Work order = Quote the whole listing verbatim.

Information =
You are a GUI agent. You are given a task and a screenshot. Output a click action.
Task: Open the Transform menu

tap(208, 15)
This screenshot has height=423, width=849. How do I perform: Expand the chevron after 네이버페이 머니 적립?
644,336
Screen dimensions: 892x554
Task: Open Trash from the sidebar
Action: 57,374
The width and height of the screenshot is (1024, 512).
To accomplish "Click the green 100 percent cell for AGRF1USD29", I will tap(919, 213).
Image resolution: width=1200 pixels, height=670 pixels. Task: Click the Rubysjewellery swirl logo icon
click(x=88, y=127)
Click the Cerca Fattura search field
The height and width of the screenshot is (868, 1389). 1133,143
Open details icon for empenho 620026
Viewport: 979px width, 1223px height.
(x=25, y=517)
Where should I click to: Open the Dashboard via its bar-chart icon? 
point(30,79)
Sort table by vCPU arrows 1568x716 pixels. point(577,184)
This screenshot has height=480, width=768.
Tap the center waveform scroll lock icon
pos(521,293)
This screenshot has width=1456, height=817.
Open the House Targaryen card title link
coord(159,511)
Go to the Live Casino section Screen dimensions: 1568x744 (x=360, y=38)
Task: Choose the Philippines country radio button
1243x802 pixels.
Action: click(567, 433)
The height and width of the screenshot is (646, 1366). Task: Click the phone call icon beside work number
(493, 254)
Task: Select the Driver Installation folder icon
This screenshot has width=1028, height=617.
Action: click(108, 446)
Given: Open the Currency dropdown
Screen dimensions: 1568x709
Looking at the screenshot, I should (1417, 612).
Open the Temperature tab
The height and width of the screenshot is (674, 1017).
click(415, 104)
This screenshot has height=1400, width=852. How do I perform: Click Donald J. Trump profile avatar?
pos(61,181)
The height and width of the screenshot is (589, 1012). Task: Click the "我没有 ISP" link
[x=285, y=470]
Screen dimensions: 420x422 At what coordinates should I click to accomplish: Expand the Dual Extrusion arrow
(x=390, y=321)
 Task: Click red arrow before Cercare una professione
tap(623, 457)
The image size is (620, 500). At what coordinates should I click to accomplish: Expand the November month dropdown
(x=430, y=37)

Solution below =
You are a GUI agent. You are given a task and a screenshot. Output a click action.
Task: Open the Transform menu

tap(208, 15)
This screenshot has height=423, width=849. How do I perform: Expand the chevron after 네이버페이 머니 적립?
644,336
Screen dimensions: 892x554
Task: Open Trash from the sidebar
Action: 57,374
The width and height of the screenshot is (1024, 512).
To accomplish "Click the green 100 percent cell for AGRF1USD29", I will tap(919, 213).
Image resolution: width=1200 pixels, height=670 pixels. Task: Click the Rubysjewellery swirl logo icon
click(x=88, y=127)
Click the Cerca Fattura search field
The height and width of the screenshot is (868, 1389). 1133,143
Open details icon for empenho 620026
Viewport: 979px width, 1223px height.
(x=25, y=517)
Where should I click to: Open the Dashboard via its bar-chart icon? 
point(30,79)
Sort table by vCPU arrows 1568x716 pixels. point(577,184)
This screenshot has height=480, width=768.
Tap the center waveform scroll lock icon
pos(521,293)
This screenshot has width=1456, height=817.
Open the House Targaryen card title link
coord(159,511)
Go to the Live Casino section Screen dimensions: 1568x744 (x=360, y=38)
Task: Choose the Philippines country radio button
1243x802 pixels.
Action: click(567, 433)
The height and width of the screenshot is (646, 1366). Task: Click the phone call icon beside work number
(493, 254)
Task: Select the Driver Installation folder icon
This screenshot has width=1028, height=617.
Action: click(108, 446)
Given: Open the Currency dropdown
Screen dimensions: 1568x709
Looking at the screenshot, I should (1417, 612).
Open the Temperature tab
The height and width of the screenshot is (674, 1017).
click(415, 104)
This screenshot has height=1400, width=852. How do I perform: Click Donald J. Trump profile avatar?
pos(61,181)
The height and width of the screenshot is (589, 1012). Task: Click the "我没有 ISP" link
[x=285, y=470]
Screen dimensions: 420x422 At what coordinates should I click to accomplish: Expand the Dual Extrusion arrow
(x=390, y=321)
 Task: Click red arrow before Cercare una professione
tap(623, 457)
The image size is (620, 500). At what coordinates should I click to accomplish: Expand the November month dropdown
(x=430, y=37)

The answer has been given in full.